Los que tienen la responsabilidad de gobernar tienen la prerrogativa de proponer cambios y la obligación de que sus propuestas tengan fundamentos sólidos. Esto no está en discusión. Pero la otra pata del proceso, la fundamental, la que le da sentido y proyección revolucionaria, consiste en lo siguiente: para que el saber producido arriba sea a la vez poder abajo, tiene que construirse con los de abajo y constituirse en saber/poder de pueblo. Ésa es la tarea política por excelencia de quienes tienen responsabilidades de gobierno en procesos revolucionarios.

Evidenciar esto y ponerlo sobre el tapete es una de las enseñanzas más importantes y trascendentes de los acontecimientos resultantes del gasolinazo: el pueblo reclamó su protagonismo, habló con su líder en su lenguaje de resistencia y lucha, y Evo respondió como militante.

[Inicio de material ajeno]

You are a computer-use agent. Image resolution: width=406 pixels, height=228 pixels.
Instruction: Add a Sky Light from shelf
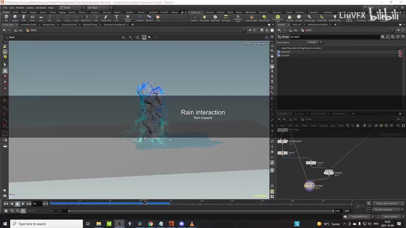[x=290, y=18]
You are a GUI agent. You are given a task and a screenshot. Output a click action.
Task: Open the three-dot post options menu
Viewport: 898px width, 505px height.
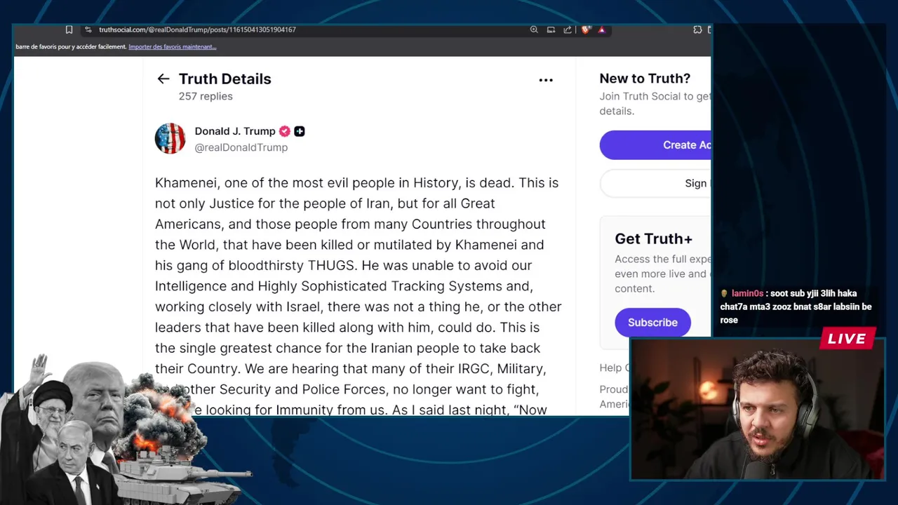click(546, 80)
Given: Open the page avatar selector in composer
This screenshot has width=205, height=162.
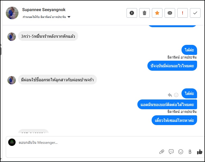Looking at the screenshot, I should pyautogui.click(x=12, y=142).
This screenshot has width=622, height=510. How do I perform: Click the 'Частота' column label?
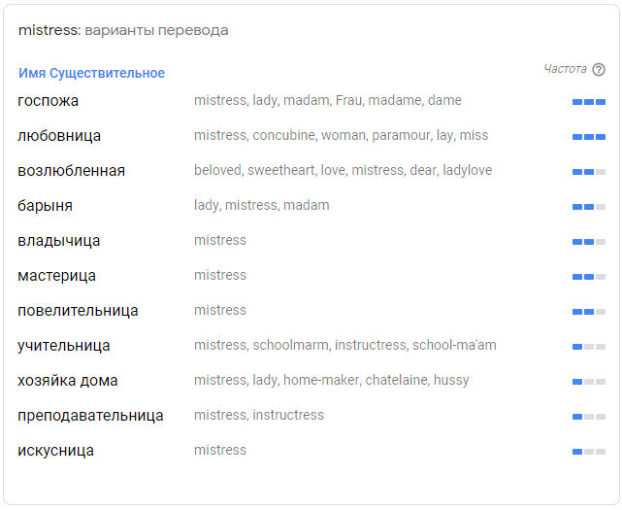565,69
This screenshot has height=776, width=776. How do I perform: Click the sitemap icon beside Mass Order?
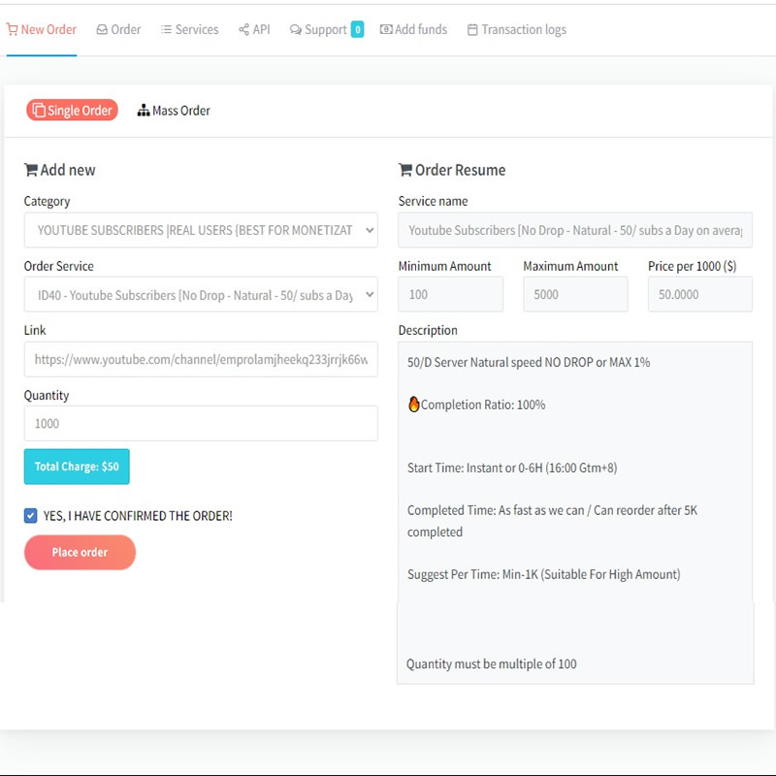point(144,111)
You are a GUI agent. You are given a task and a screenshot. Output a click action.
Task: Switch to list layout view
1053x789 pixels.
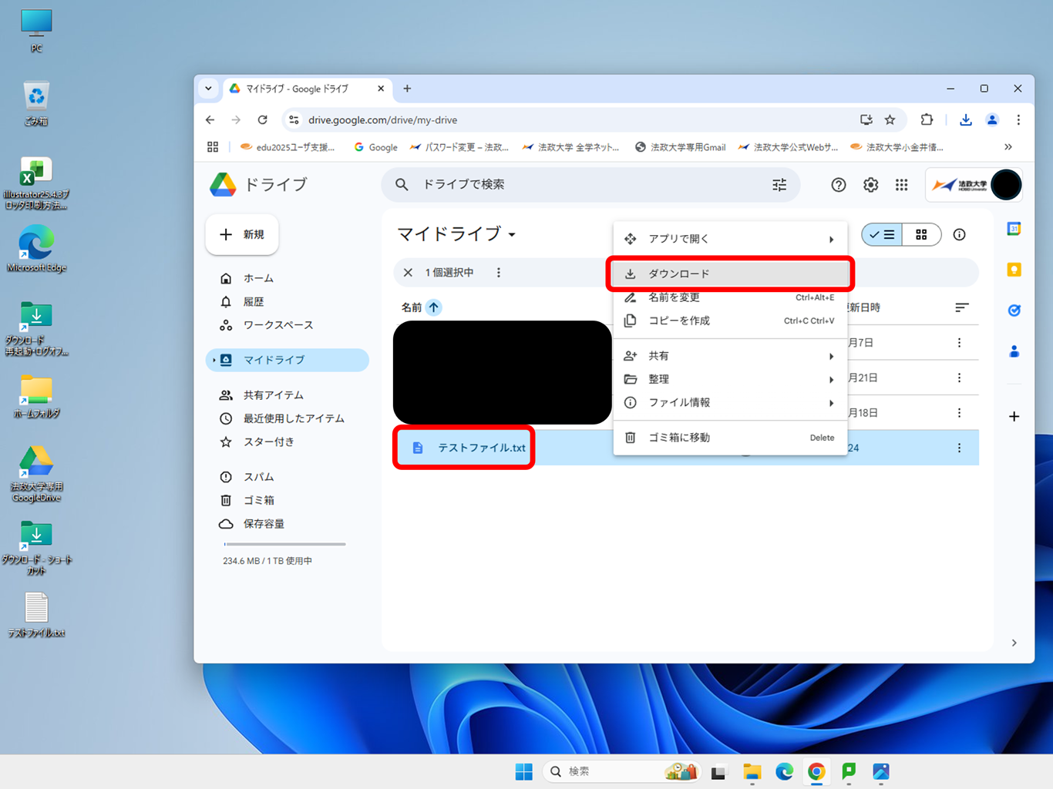[882, 235]
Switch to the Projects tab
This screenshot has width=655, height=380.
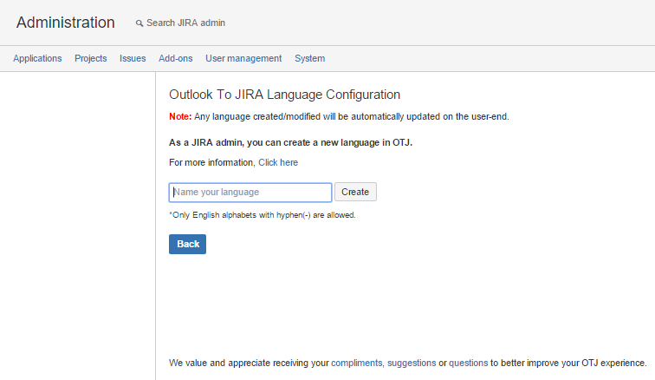click(x=91, y=59)
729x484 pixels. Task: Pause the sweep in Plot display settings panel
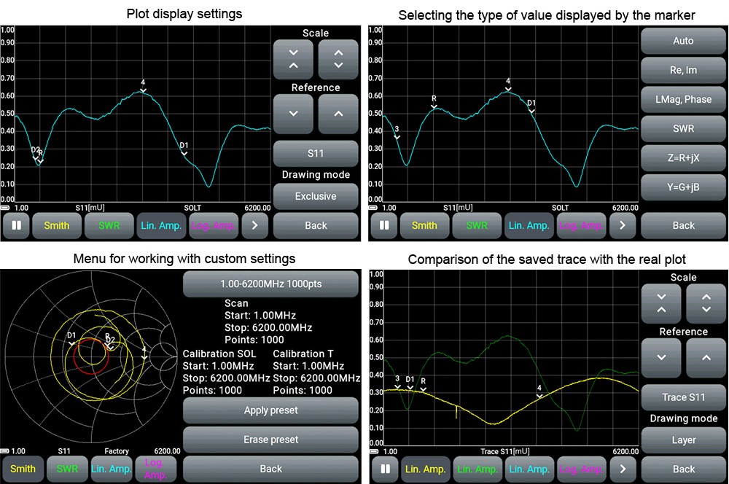(x=16, y=226)
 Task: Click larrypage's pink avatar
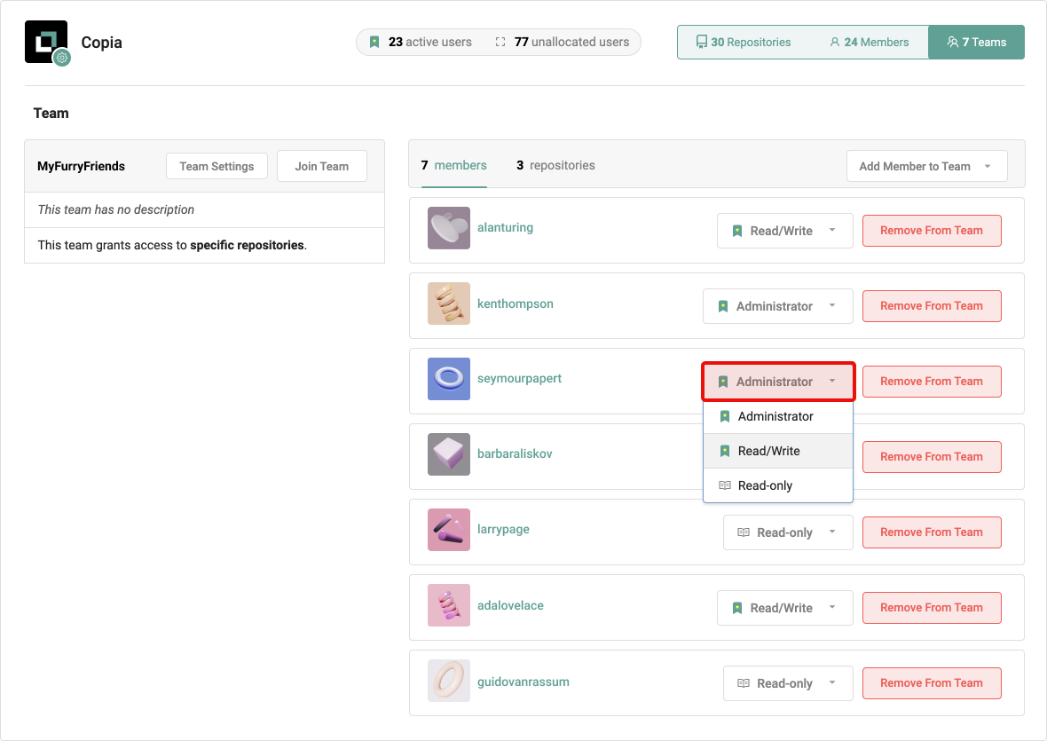click(x=449, y=530)
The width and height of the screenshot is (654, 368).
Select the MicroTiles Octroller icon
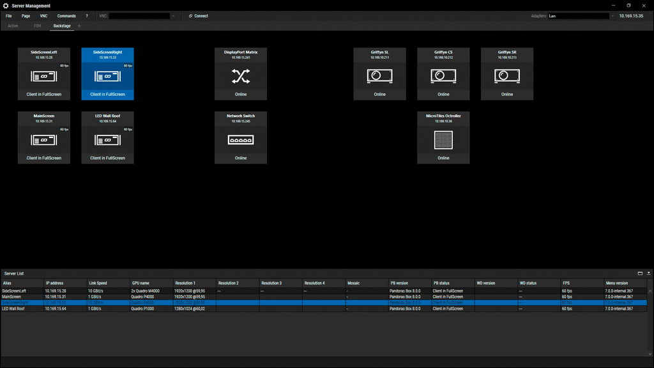[x=443, y=140]
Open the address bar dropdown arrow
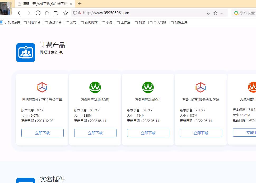 point(221,13)
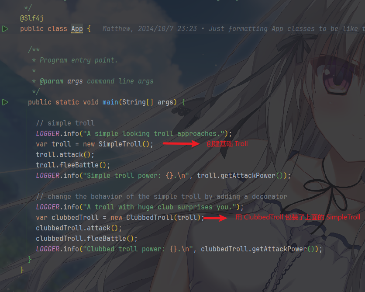Click the @Slf4j annotation
This screenshot has width=365, height=292.
(32, 18)
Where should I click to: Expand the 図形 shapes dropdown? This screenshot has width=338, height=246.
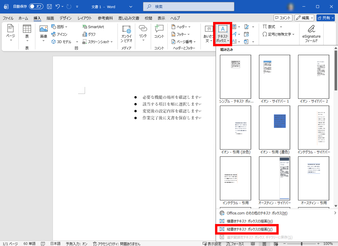59,27
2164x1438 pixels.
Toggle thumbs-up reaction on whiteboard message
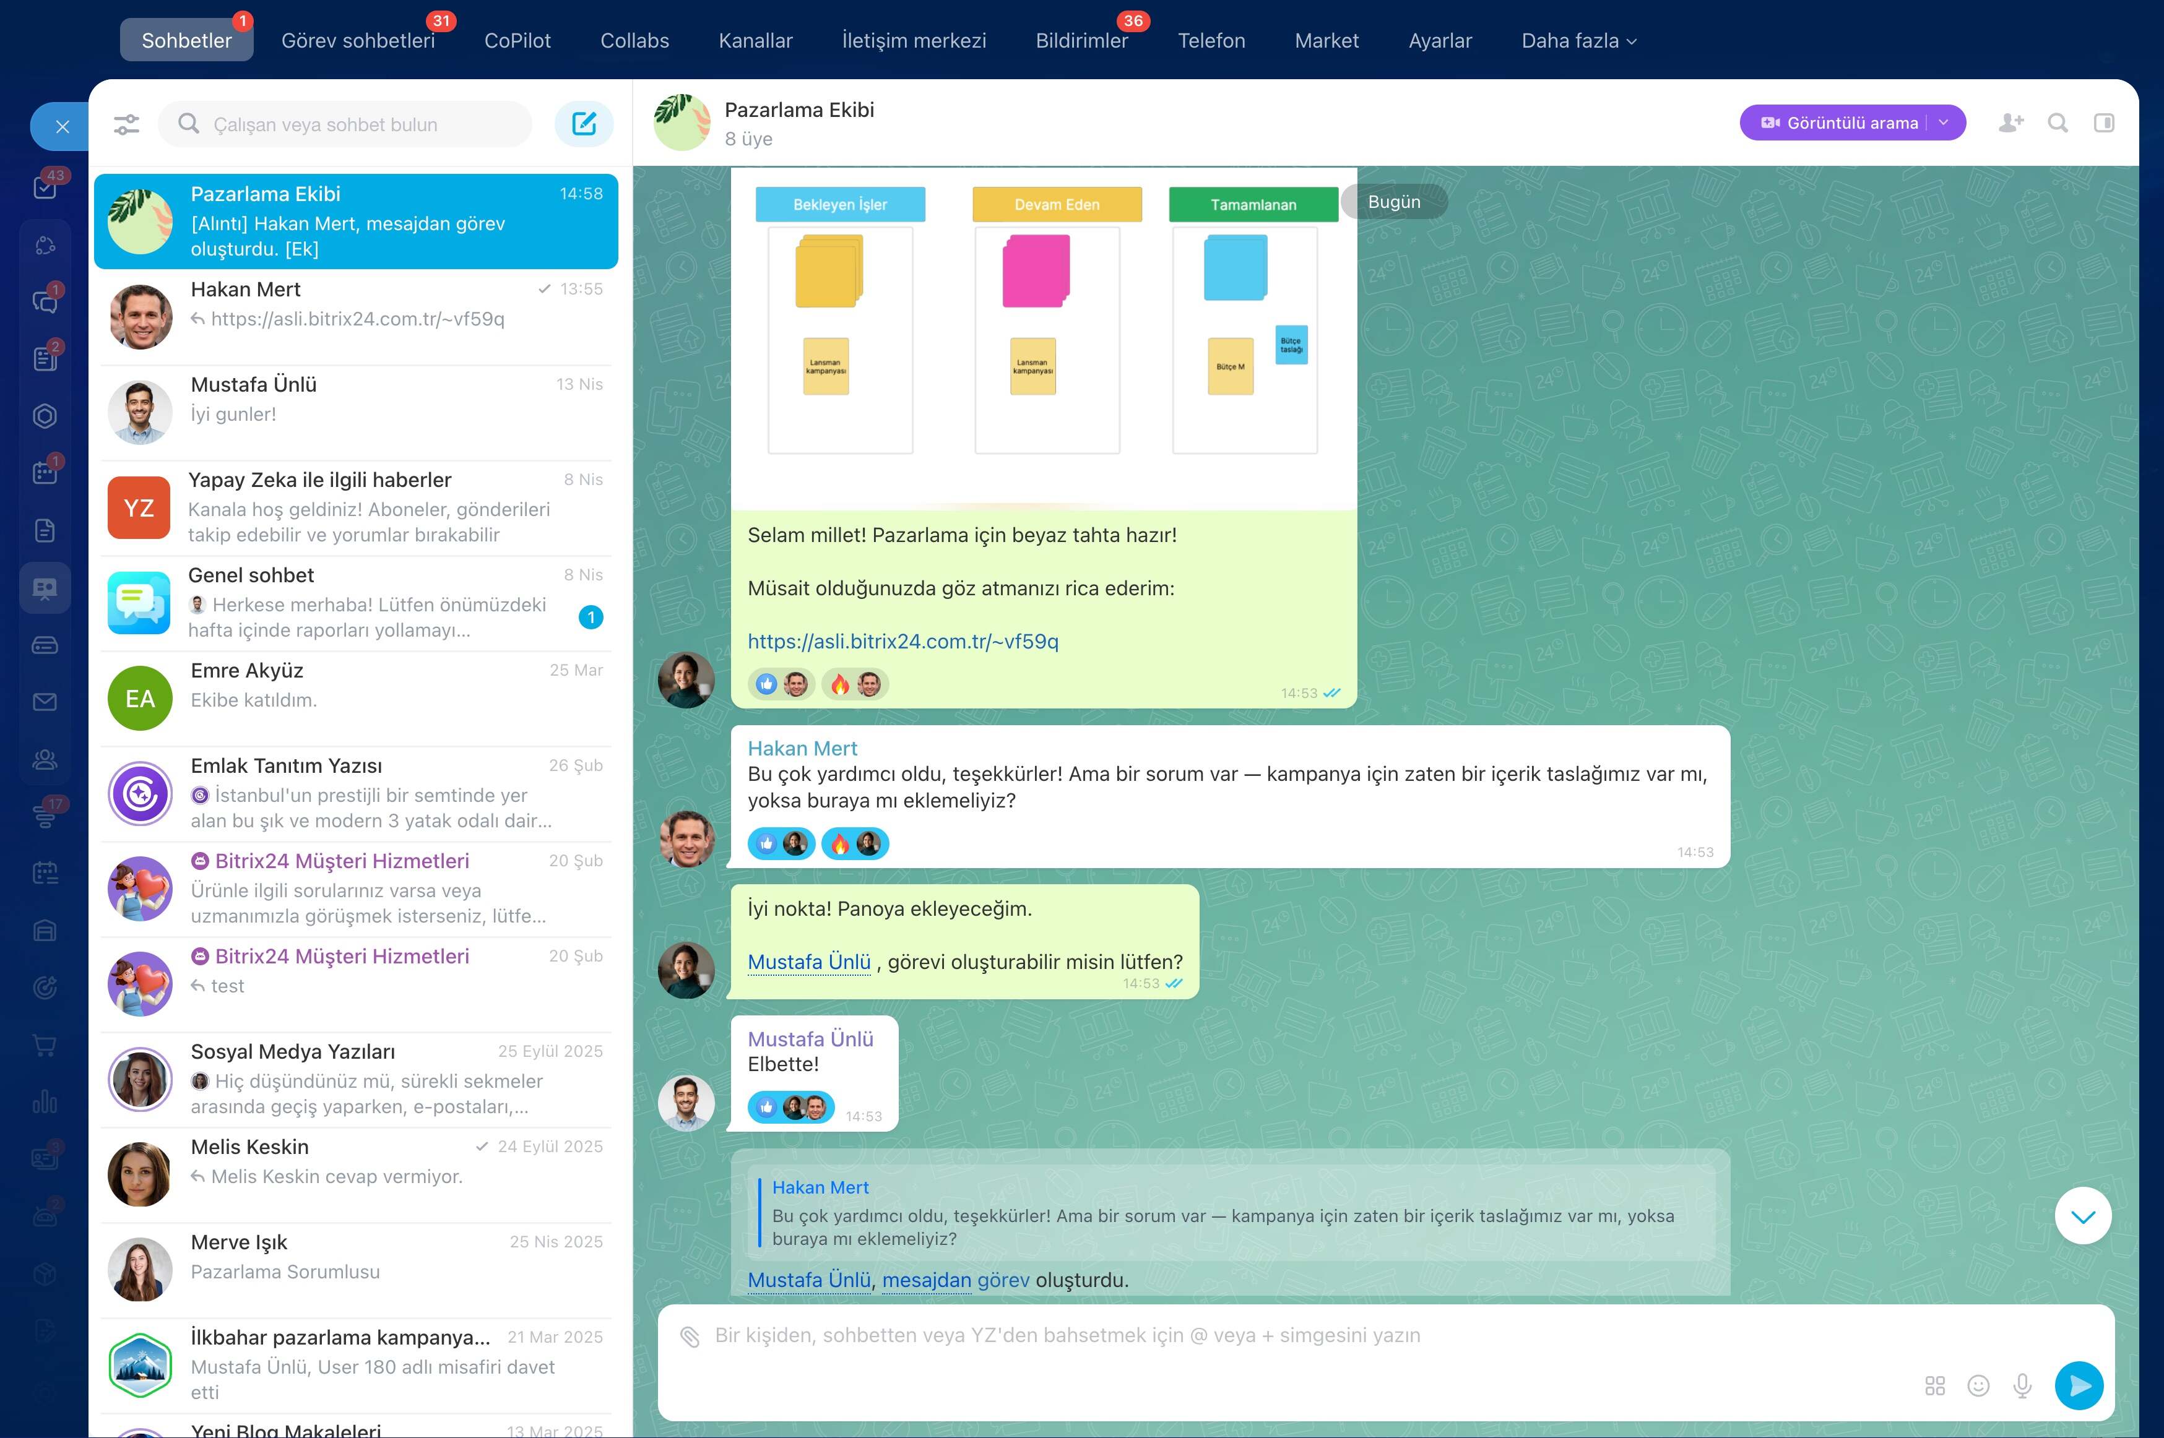click(767, 683)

Consciente de que rectificar es de sabios, escuchó y comprendió el mensaje de sus compañeros y compañeras y raudamente derogó las resoluciones y decretos, y volvió a poner el la agenda política gubernamental un tema clave: gobernar para el pueblo implica gobernar con el pueblo. Y con ello Evo alumbraba otra lección: para impulsar una revolución desde abajo, no basta con “tener espaldas”, sino los pies en la tierra, el corazón en el pueblo y la cabeza clara de sus responsabilidades como gobernante revolucionario capaz de concertar a los pueblos a protagonizar su historia.

Queda claro entonces que el tema abierto con el gasolinazo no está limitado a economistas, ni expertos, ni periodistas, pertenece al pueblo. Es el pueblo –en su diversidad de identidades, nacionalidades y culturas- quien tiene el poder de cambiar la historia y construirla a su imagen y semejanza.

Por eso, a días de conmemorarse un nuevo aniversario de la constitución del primer gobierno indoamericano en nuestro continente, es posible exclamar, con fuerza y vitalidad:¡Jallalla los pueblos de Bolivia! ¡Jallalla Evo!

*Doctora en Filosofía. Directora de la Revista “Pasado y Presente XXI”; Coordinadora de la red latinoamericana de investigaciones socio-históricas del mismo nombre. Profesora adjunta de la facultad de Filosofía de la Universidad de La Habana.